While other solutions, such as quantum-key distribution, do exist, leading bodies such as the NCSC (US National Cyber Security Center) agree that post-quantum cryptography provides the best mitigation against the quantum threat. With quantum-resistant cryptography, we can rest assured knowing our information will be protected in the long term.

A race against the clock

But there’s a way to go yet. The NIST post-quantum cryptography standardisation project has a vital role to play in ensuring the widespread adoption of these new quantum-safe technologies. As we all know, standardising and deploying new technologies takes time, however, and it’s not a task to be taken lightly. These standards will be relied on for decades to come, so every margin of error should be accounted for.

Quantum computing is a fast-moving field, attracting hundreds of millions of dollars in yearly funding.
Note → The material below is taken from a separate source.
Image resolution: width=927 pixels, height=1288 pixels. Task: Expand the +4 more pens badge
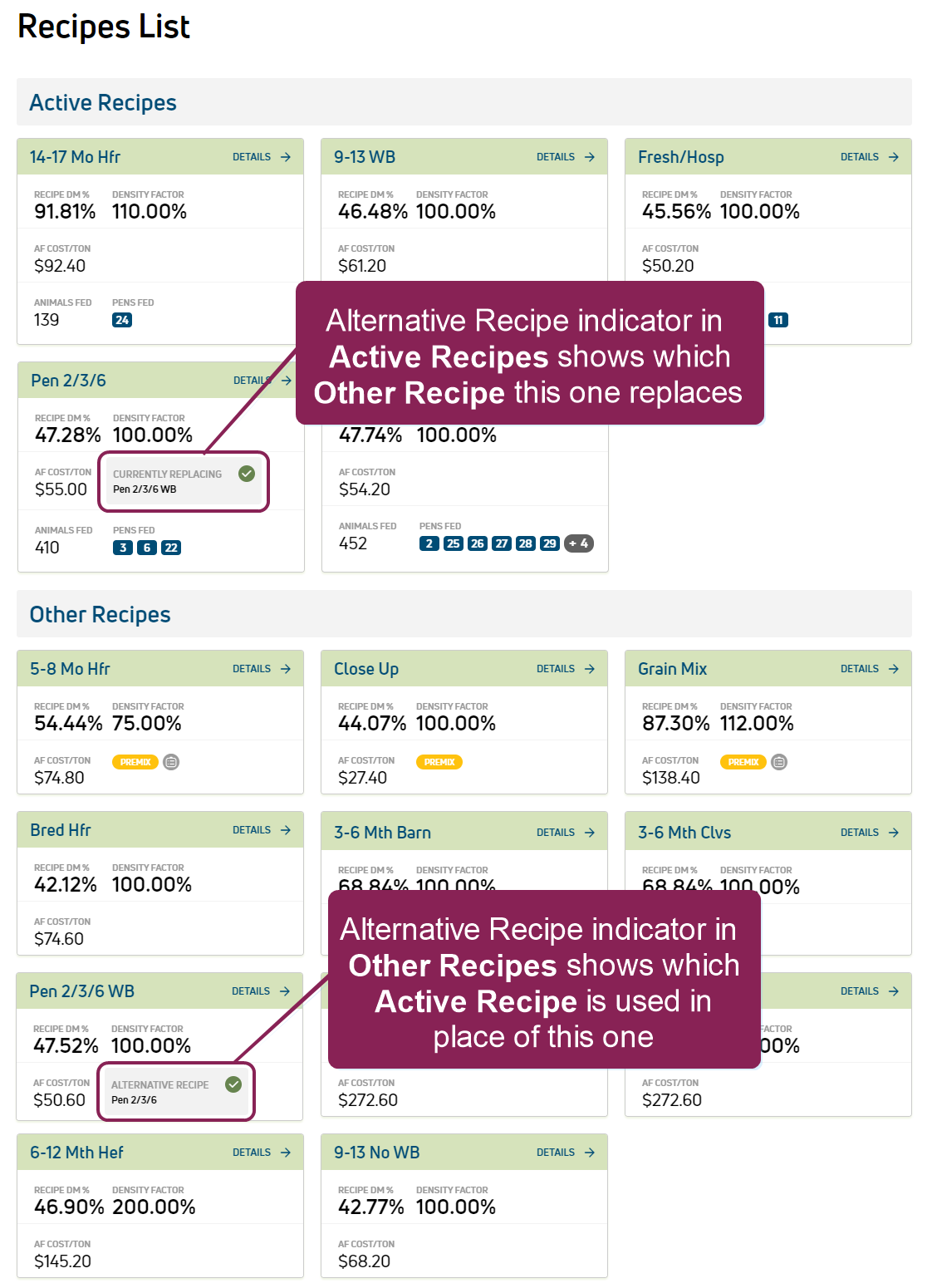(x=579, y=543)
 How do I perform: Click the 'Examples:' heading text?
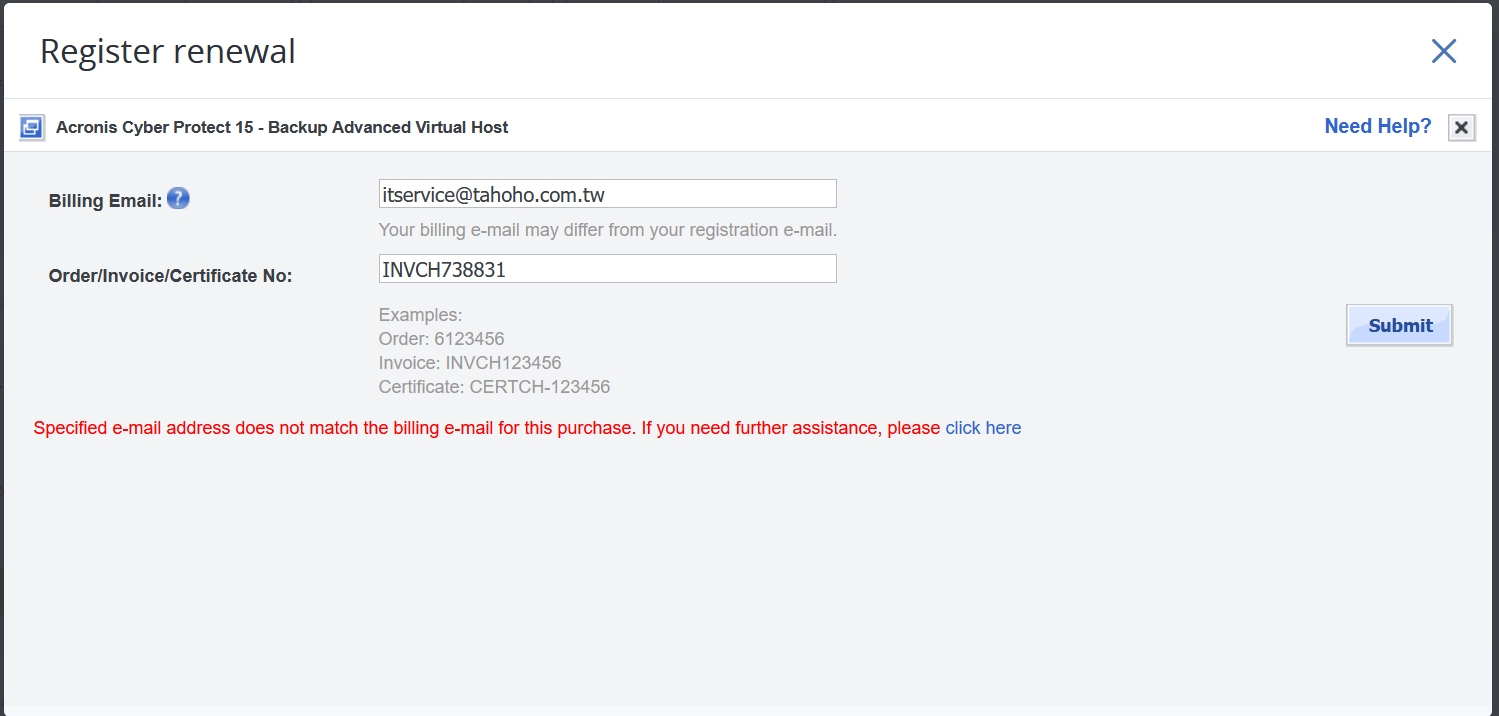tap(420, 315)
While we can’t pinpoint the exact moment the quantum era will begin, new milestones are being reached all the time, and some experts anticipate it could be as early as this decade

Historically, it’s taken up to two decades to deploy the modern cryptography that is widely relied upon today, which is why early standardisation is essential, allowing organisations the time and flexibility to transition smoothly and prepare information security systems for the quantum era.

Luckily, NIST is expected to announce the results that will form the official standards in early 2022. This will mark a significant milestone, and will be instrumental in the widespread adoption of quantum-safe security solutions.

The business reality: Preparing to transition

Within two to three years, we can expect the new post-quantum cryptography standards to become a requirement for anyone working with the US government, critical infrastructure and likely in other critical fields.  With the quantum threat right around the corner, it’s crucial that organisations begin planning now, as per the NCCoE’s (NIST’s National Cybersecurity Center of Excellence) advice, to get ahead and protect their sensitive information from the quantum threat.

The good news is, it is actually possible to protect your information today, with a security infrastructure designed to work with all the finalist algorithms that are use-case suitable, in a hybrid fashion when needed. We’re already seeing leading organisations across critical industries lead the charge in implementing these new quantum-resistant cryptography solutions.

No industry or organisation is immune to the quantum threat. This isn’t something you can ignore until tomorrow. That’s why we need to start the conversation early, and ensure that technical and executive teams alike understand the urgency of this problem.

A hybrid solution is a strong first step towards a quantum-secure future, but ensuring crypto agility and designing a long-term strategy for migration to a quantum ready architecture will be vital in ensuring that your organisation’s sensitive information is fully-protected from the threats of tomorrow.